EXERCISE OBJECTIVE: The lines from the one containing "1389x868 pixels." through the last line below, both ends included, must be reproduced exactly, with no pictures.

[Collected data entries]

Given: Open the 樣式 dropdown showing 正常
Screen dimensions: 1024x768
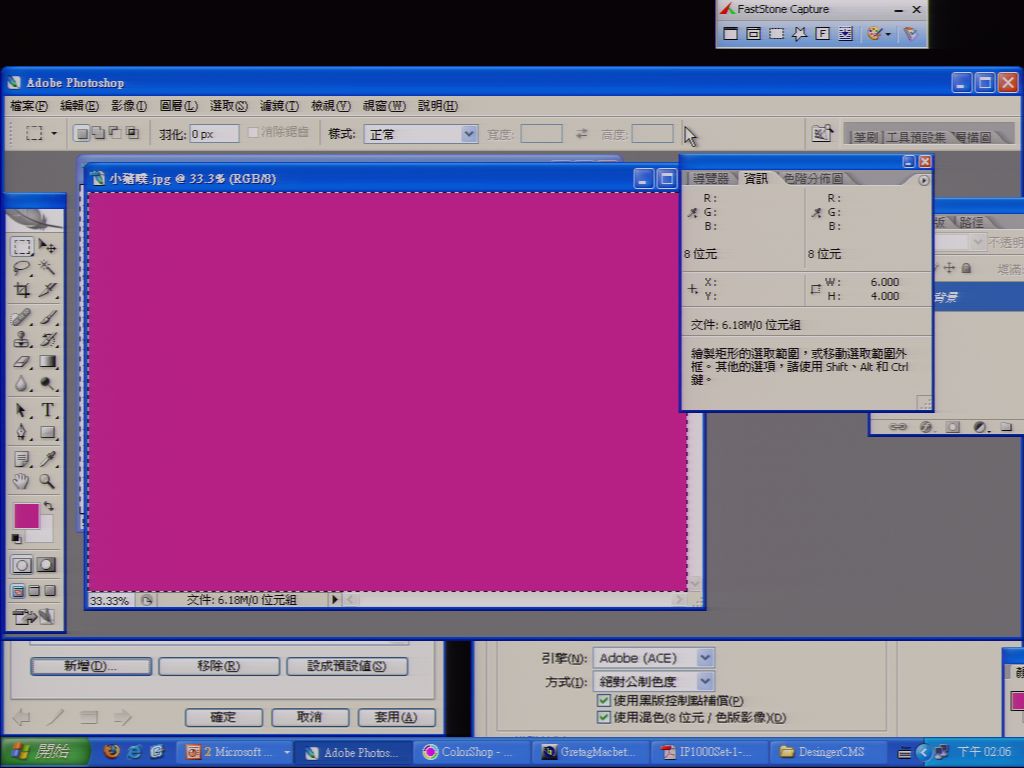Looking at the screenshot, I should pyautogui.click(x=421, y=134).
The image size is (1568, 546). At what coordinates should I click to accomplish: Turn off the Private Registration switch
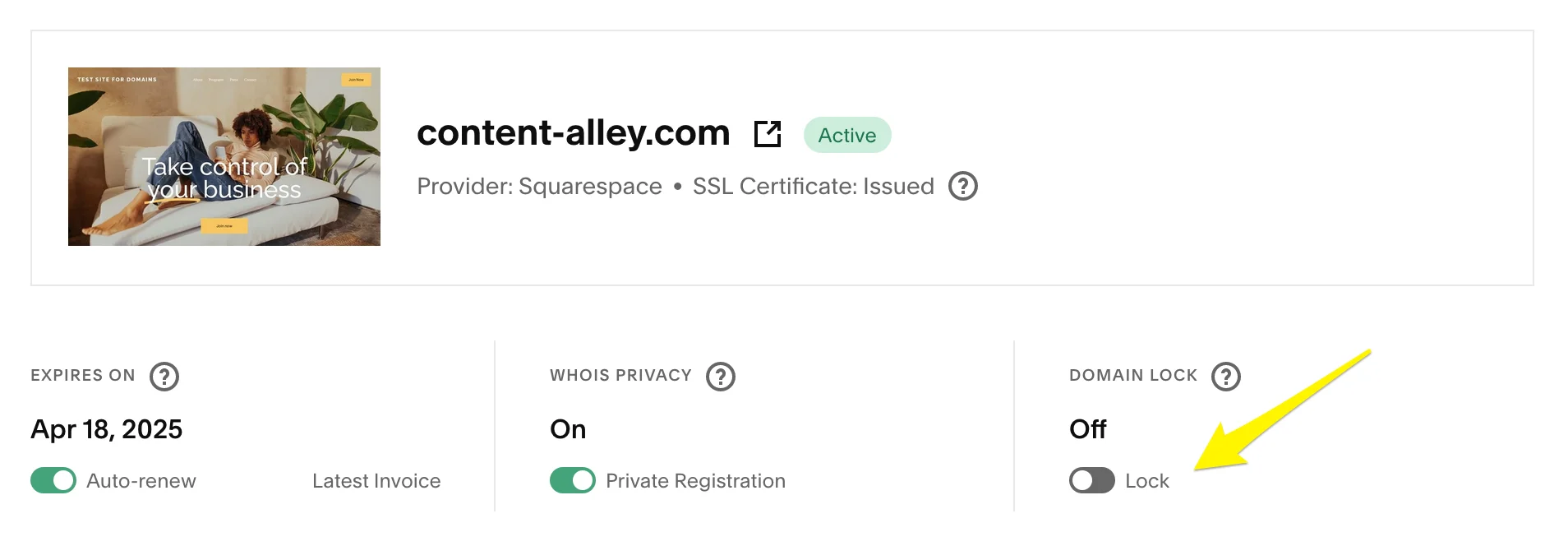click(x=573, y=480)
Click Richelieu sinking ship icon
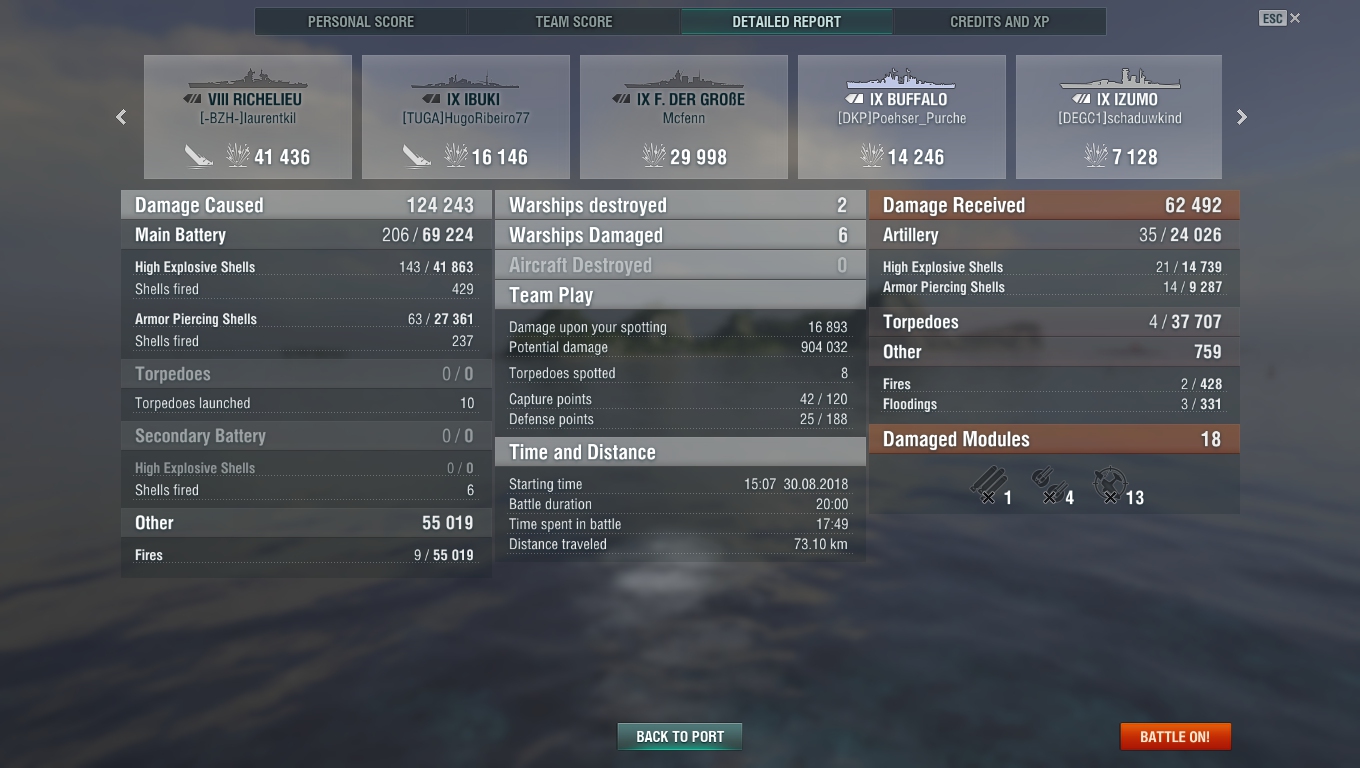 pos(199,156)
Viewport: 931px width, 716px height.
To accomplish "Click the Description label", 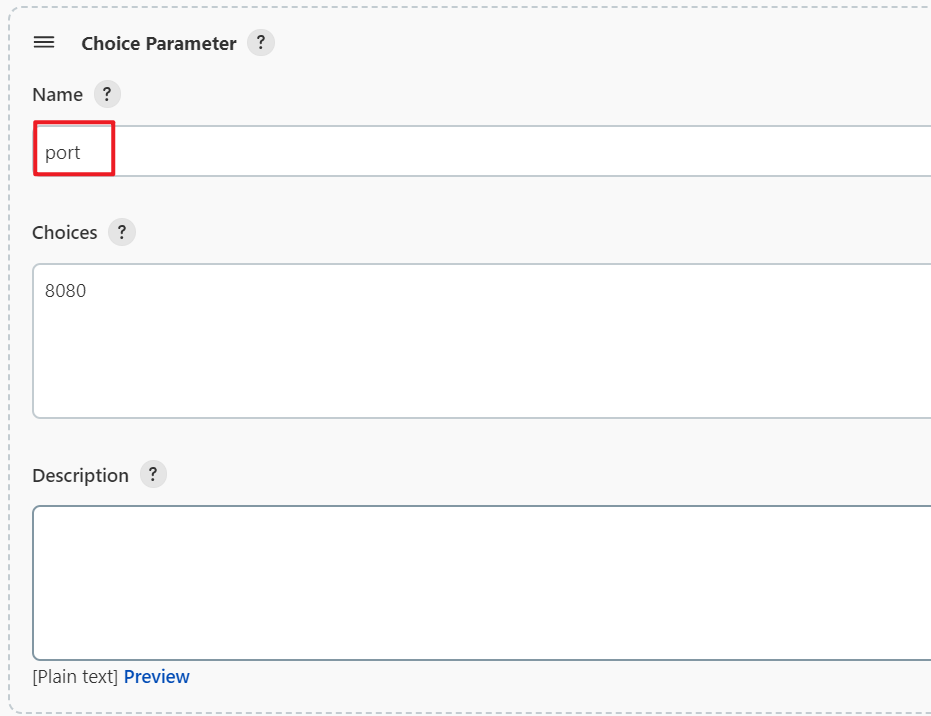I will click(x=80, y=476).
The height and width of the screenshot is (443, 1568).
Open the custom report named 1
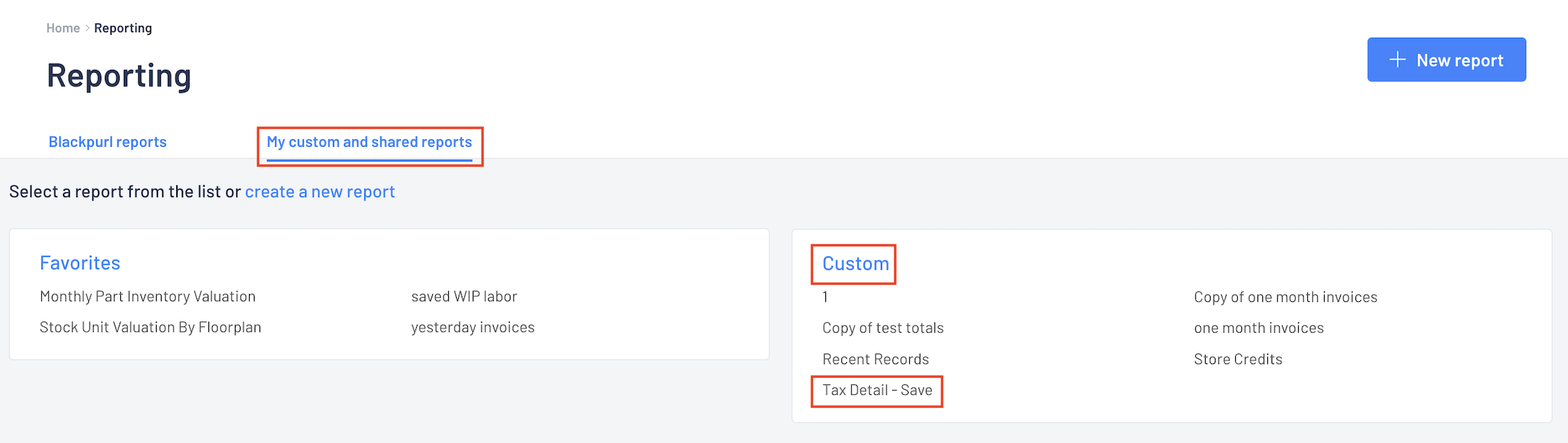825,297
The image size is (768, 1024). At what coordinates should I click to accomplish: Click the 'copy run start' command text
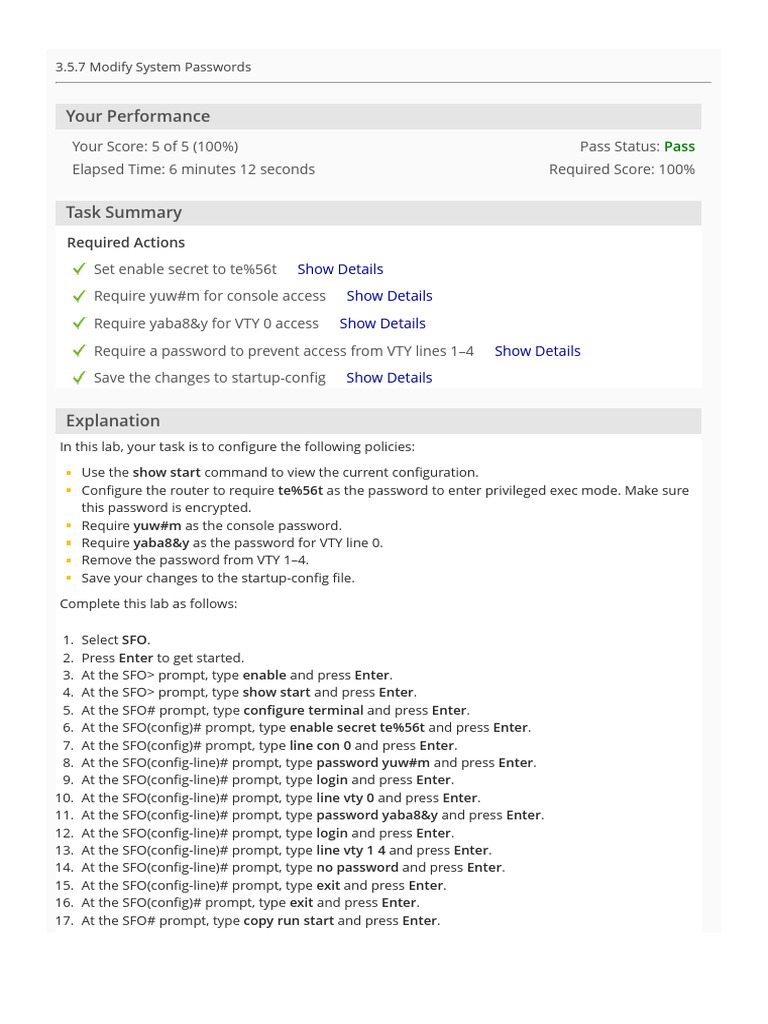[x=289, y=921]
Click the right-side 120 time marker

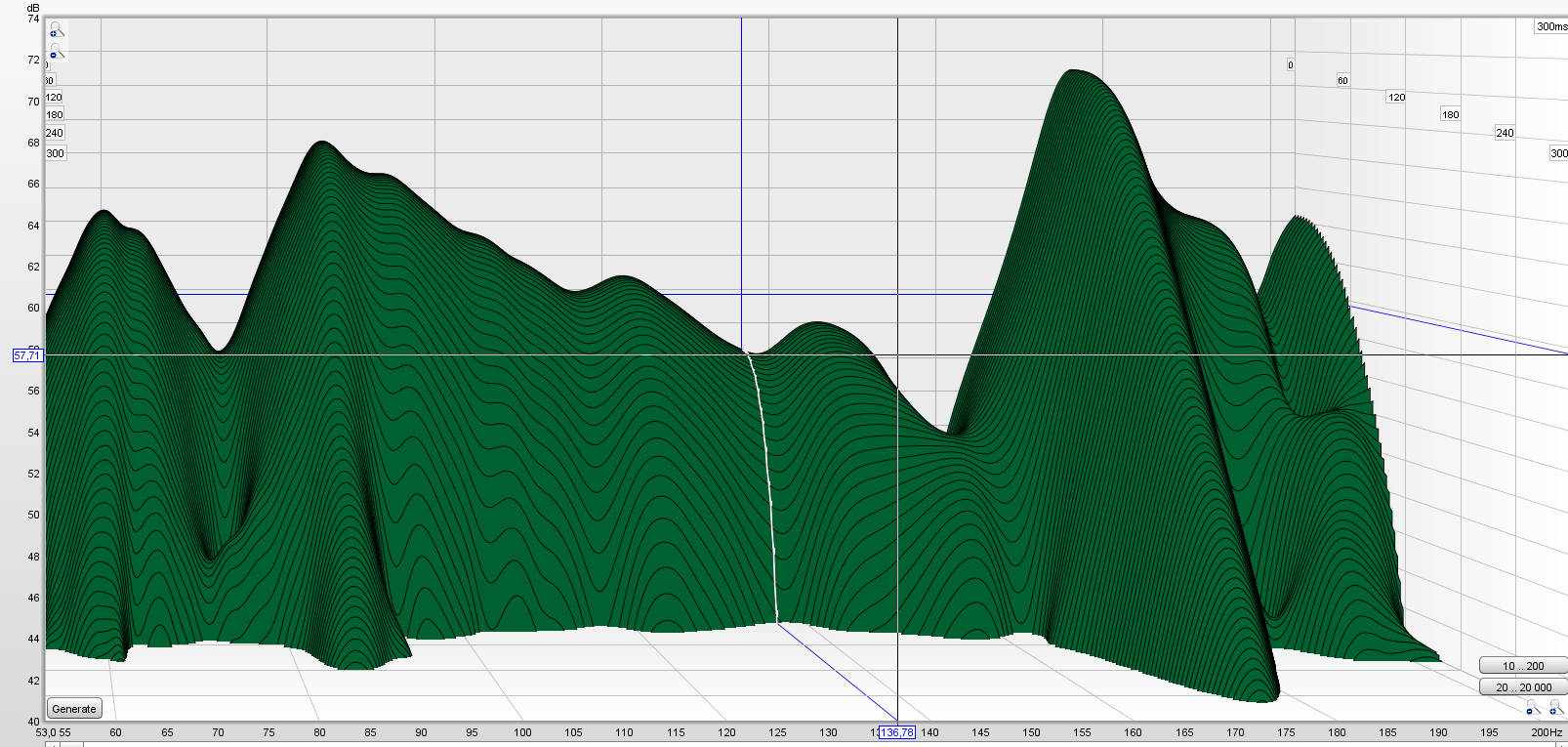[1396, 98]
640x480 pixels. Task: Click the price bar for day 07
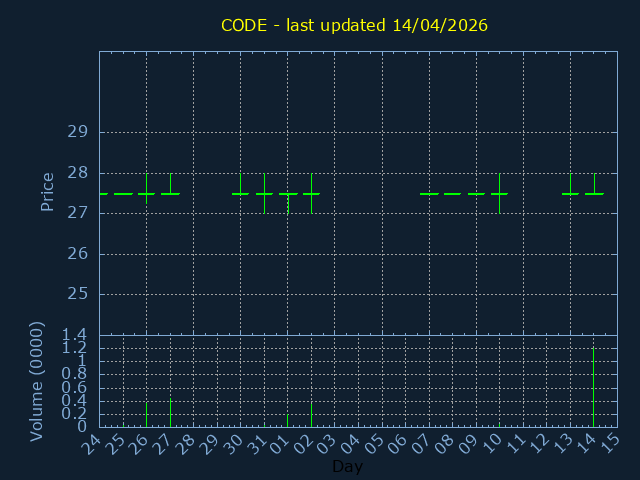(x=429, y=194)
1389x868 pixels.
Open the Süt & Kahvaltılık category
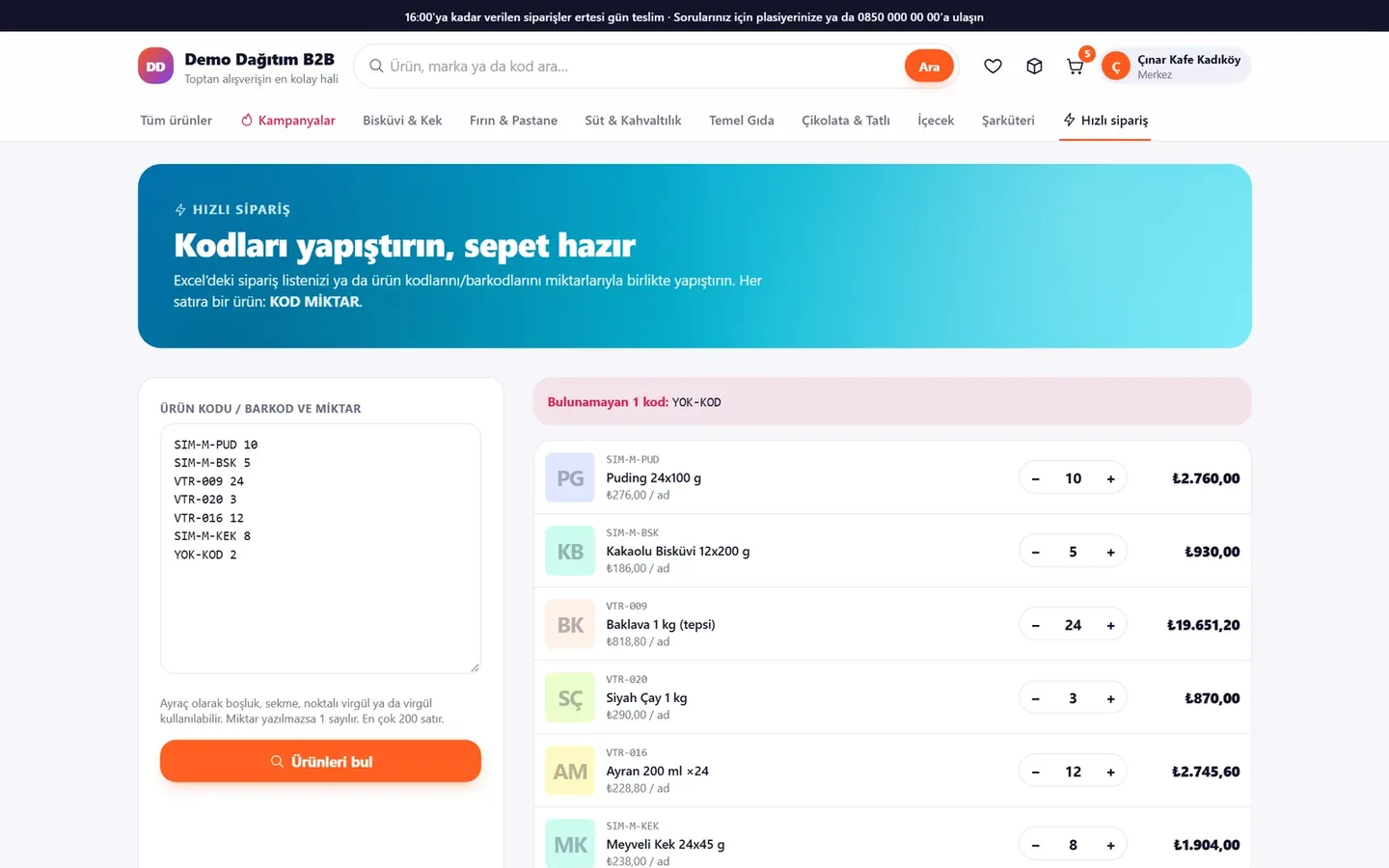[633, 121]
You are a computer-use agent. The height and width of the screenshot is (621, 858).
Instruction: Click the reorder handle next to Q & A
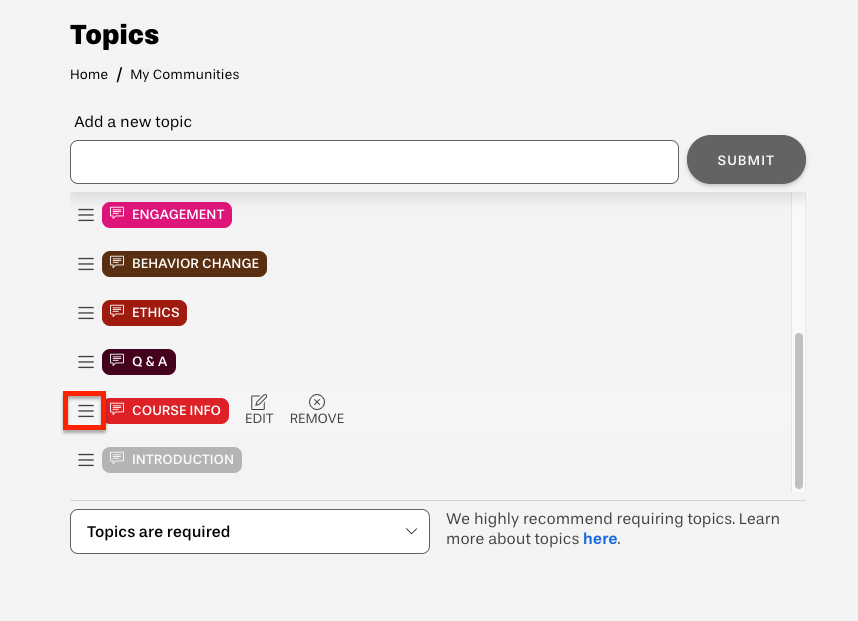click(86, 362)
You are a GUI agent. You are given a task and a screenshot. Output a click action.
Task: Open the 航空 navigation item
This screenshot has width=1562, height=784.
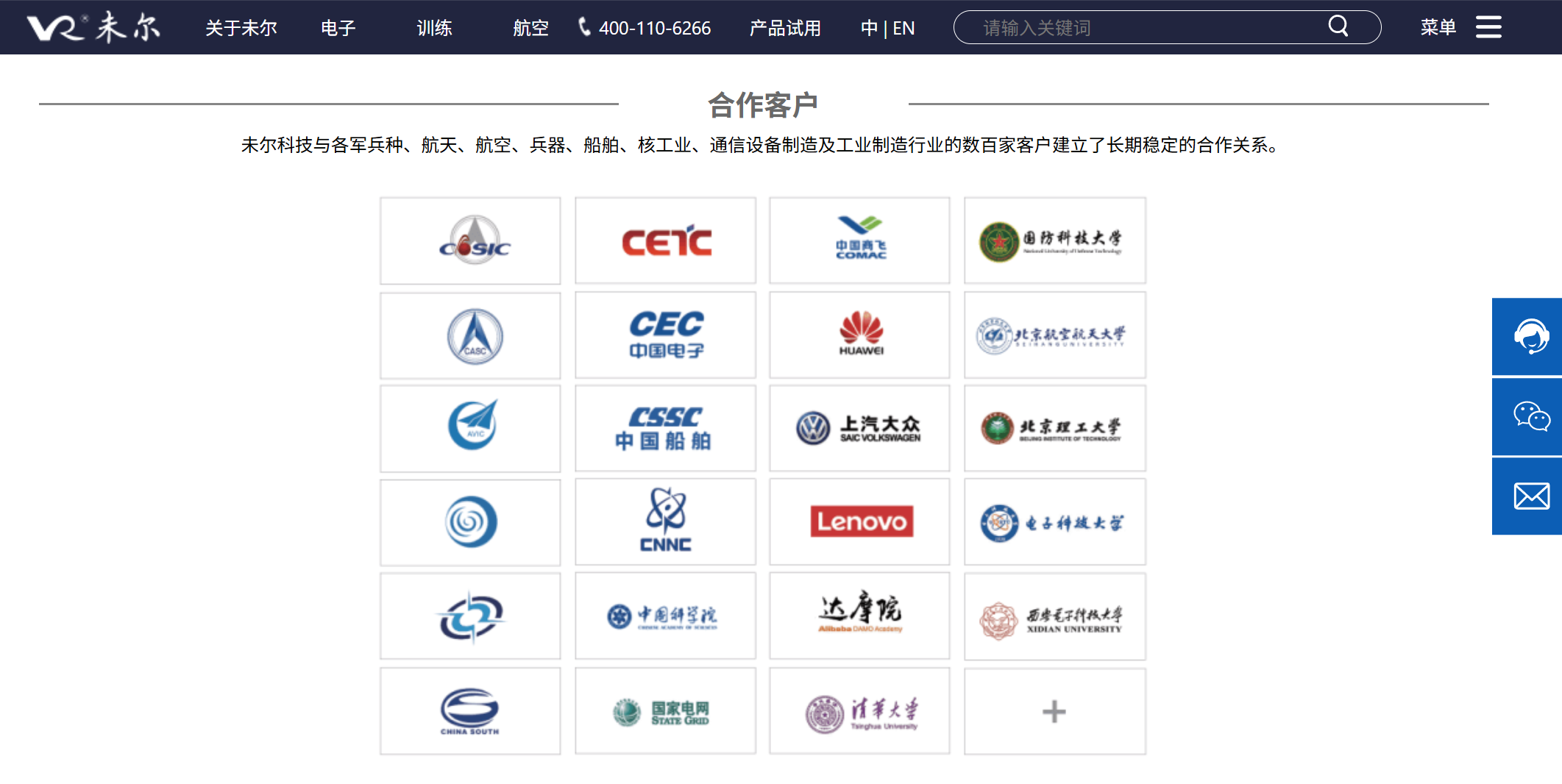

WRITTEN RESPONSE:
1389x868 pixels.
Open the Süt & Kahvaltılık category
[633, 121]
You are a computer-use agent. The height and width of the screenshot is (621, 858).
Instruction: Click the reorder handle next to Q & A
click(86, 362)
You are a GUI agent. You are given a task and a screenshot. Output a click action.
Task: Open the 航空 navigation item
This screenshot has width=1562, height=784.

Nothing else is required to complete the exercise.